Zhou Hao presents "The Transition Period"


In the wake of the now-disbanded protests in Wukan, much attention has been paid to the somewhat unconventional methods employed by Wang Yang, the CCP secretary of Guangdong Province. The New York Times‘s Sharon LaFraniere reports:

Mr. Wang, the up-and-coming Communist Party secretary of the southern Chinese province of Guangdong, faced a political turning point when 13,000 irate residents of Wukan evicted their leaders and barricaded themselves in their coastal village for 13 days in a last-straw uprising against local corruption. Given a choice of storming the village with armed police officers or conceding that the villagers’ complaints had merit, Mr. Wang chose the latter. And in a single morning, he defused a standoff that had drawn unflattering worldwide news coverage. The decision won him praise in the Communist Party’s flagship newspaper, People’s Daily, which called it an act of “political courage” in a tense situation. Some analysts said it might have strengthened his already strong prospects to land a seat on China’s elite ruling body, the nine-member Standing Committee of the party’s Politburo, when a wave of mandatory retirements vacates seven of the seats this coming year.

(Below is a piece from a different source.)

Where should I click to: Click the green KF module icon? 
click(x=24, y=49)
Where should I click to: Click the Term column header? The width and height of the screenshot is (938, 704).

The intense international focus on an individual government official is by no means insignificant–especially a government official whose ideology has historically gone against popular trend. Writes LaFraniere of Wang’s early days in the politbureau, “he talked of “thought emancipation” and the need to pioneer changes – and just as quickly hit head winds.”

Still, any scrutiny of government officials can reveal the frustration and complexity of Chinese civil service, as shown in Zhou Hao‘s 2011 documentary The Transition Period, which traces the hierarchical ascent of Guo Yongchang, an official in Henan Province. From exposing the outrageous money-grubbing and drinking culture that characterizes much of government work; to scenes of a government official placating citizen protestors in public and then threatening the same protesters behind closed doors; to examining Guo’s ethical struggles, The Transition Period shows the convoluted fabric of government service. In a post-Wukan era, when many are questioning the government’s actions and responsibility towards under-served villagers, The Transition Period provides a compelling window into how government officials operate and how progress is made–and stymied–by a government apparatus from top to bottom.

LaFraniere quotes Guangdong local official Zheng Yanxiong, whose area of jurisdiction includes Wukan and who laments the roles of government cadres:

“Your powers decline every day, and you have fewer and fewer methods at your disposal – but your responsibility grows bigger and bigger every day.” “Ordinary people want more and more every day,” he continued. “They grow smarter every day, and they are harder and harder to control. “Today’s government officials are having a hard time.”